Not having a ski partner for the days, I was in Revelstoke, I convinced Jeff to go touring with me off piste, just outside the ski area boundary. Unfortunately, Trevor was dealing with an injury and was not yet allowed to go skiing. Friendship grew quickly between Jeff and I as we climbing high into the alpine. The trees, ghostly in their presence and hidden by rime stiff as ice, created interesting touring conditions. Flying down the mountain we met little resistance and procured large smiles. The snow was stable and soft and copious.
Being a photographer, Jeff was glad to stop often and take lots of pictures, even going so far as to set up shots of me skiing. Pictures of me are rare as I am always behind the lens. While I know, we discussed much, I am acutely aware of how many times we just looked and it each other, grinned, fist bumped, and shared our joy over the fantastic skiing conditions. We likely could have skied more terrain had we decided faster, but there was simply so much good terrain to choose from. Jeff is not only and great photographer, great snowboarder, but also a ripper on a mountain bike. Check out his Instagram and be inspired.
Trevor was incredibly welcoming. Having used up my one night of free parking at the resort, he quickly offered up his driveway for parking the van (Pablo), and shower and fireplace. Sharing the joys of entrepreneurship, we talked long and hard about hosting solutions, websites, shipping, product creation, and marketplace adaptation.

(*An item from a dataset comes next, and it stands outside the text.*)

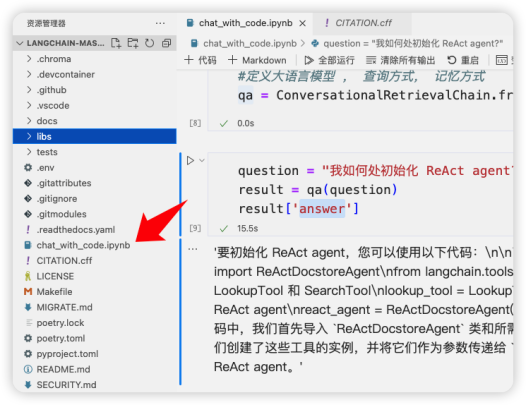Add a new code cell
Viewport: 526px width, 405px height.
point(200,60)
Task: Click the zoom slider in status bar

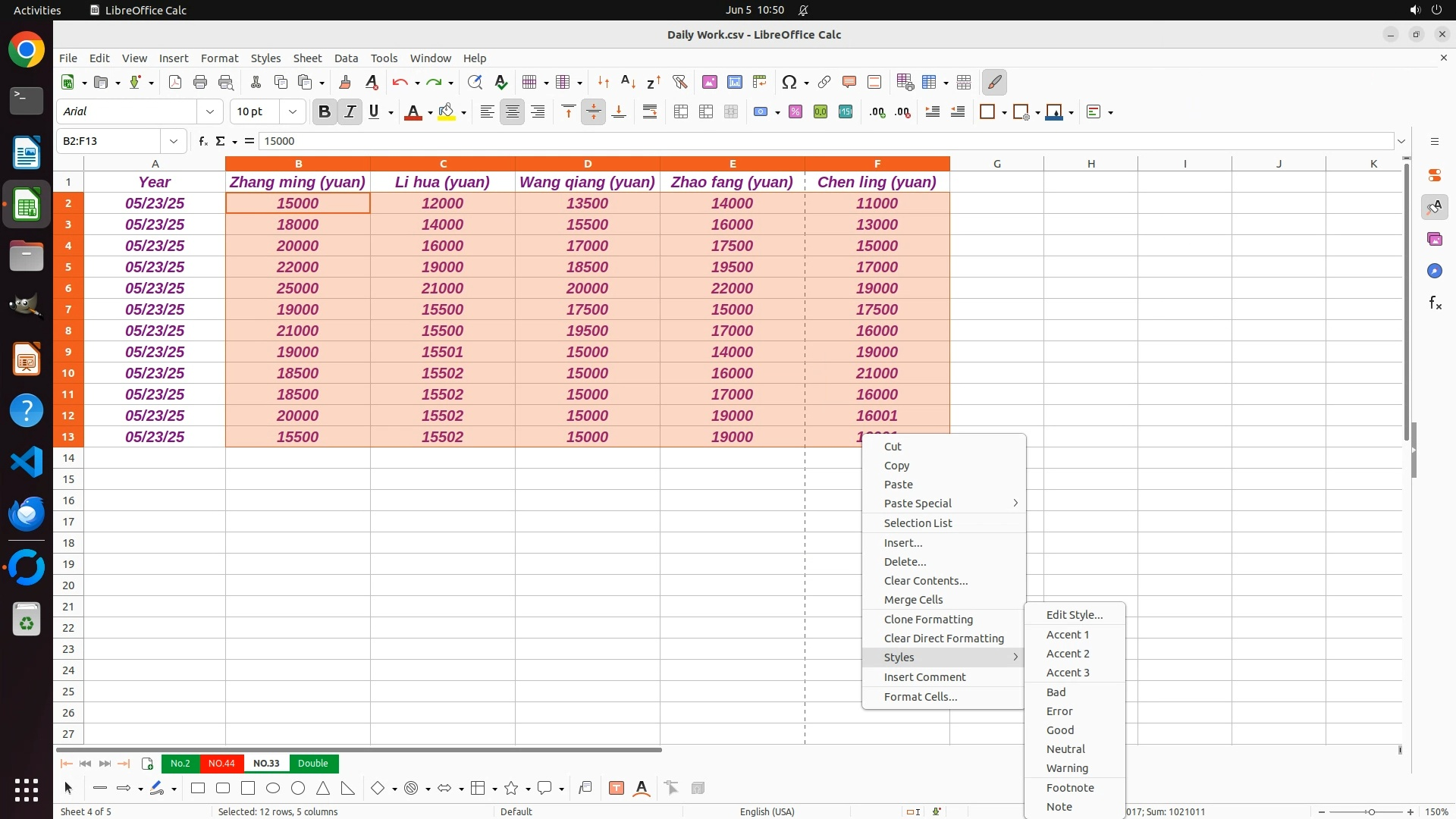Action: (x=1370, y=812)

A real source of joy for me was connecting with another entrepreneur that makes something tangible. While I appreciate the technology the pervades our life, I am put off by all the tech-based entrepreneurs who get millions of dollars of investment to create vapor-ware. Not only are they taking the money they seem to be taking the mentors as well. As soon as I mention making t-shirts and hunting to a Venture Capital investor or C-suite mentor they draw a blank stare and recede from the conversation, as if technology is the only thing we can make and sell.

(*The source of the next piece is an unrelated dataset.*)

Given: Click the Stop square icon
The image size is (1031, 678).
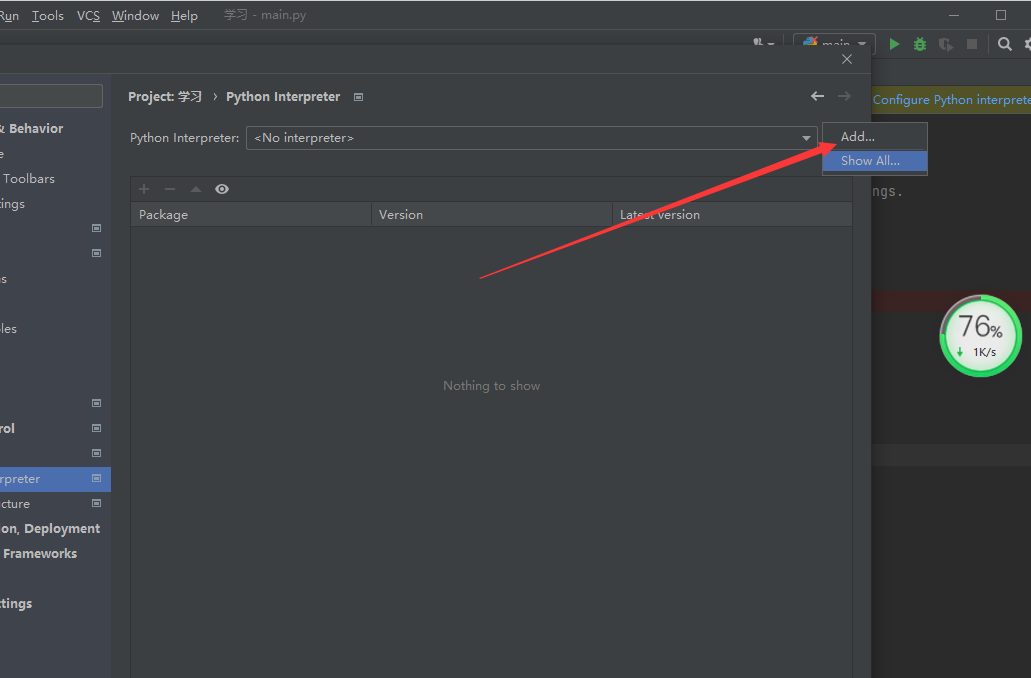Looking at the screenshot, I should click(972, 44).
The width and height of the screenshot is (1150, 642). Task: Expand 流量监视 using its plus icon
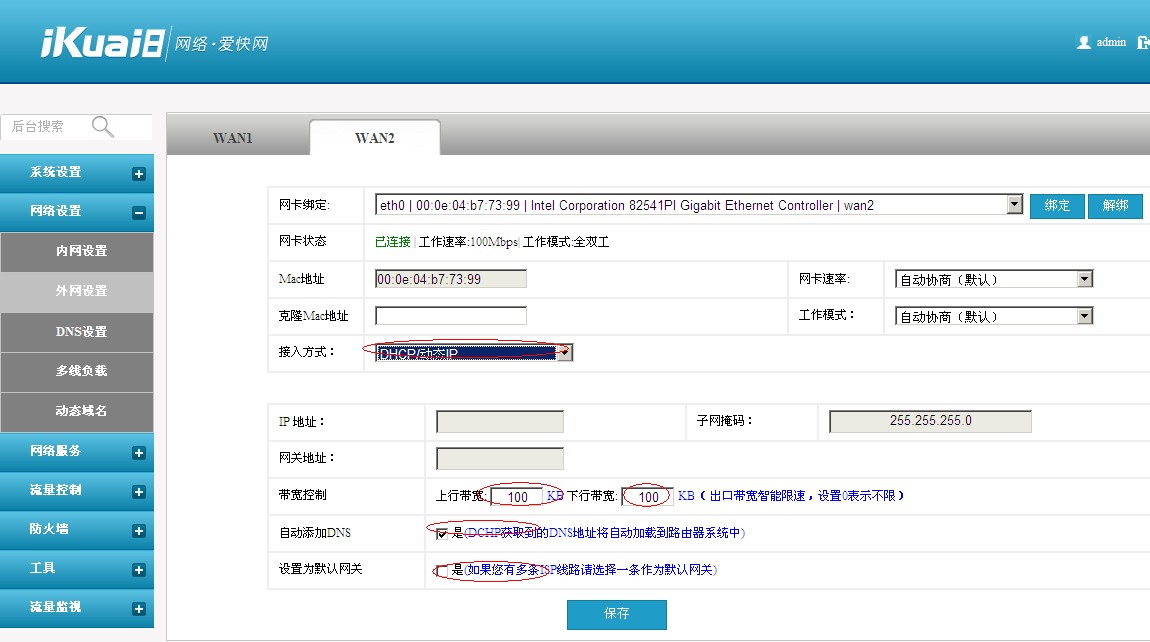point(141,607)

Craftsmanship seems to be dying in America, as our things seem to last but one season and then fall apart. But it is certainly alive and well in Canada. Trevor’s backyard shop hosts a handful of sewing, embroidering and cutting machines. Trevor owns and operates U.S.E.D, a company focused on creating goods; bags, panniers, and other accessories from old seatbelts. Trevor goes out and collects seat belts from the junkyard, washes and repurposes them. They provide a super strong and durable material that will seemingly last forever. Imagine your Timbuk2, over the shoulder, messenger bag, but made of seatbelts. If you want to support a great guy, craftsmanship, the planet and want a unique bag go check out USED. http://recycledseatbelts.ca
Rolling into Revelstoke the piles of snow hid the town in a blanket of white. I am eternally grateful that I could uncover the generosity, kindness, and craftsmanship that resides there. Being able to tour through all that great snow was also a big bonus!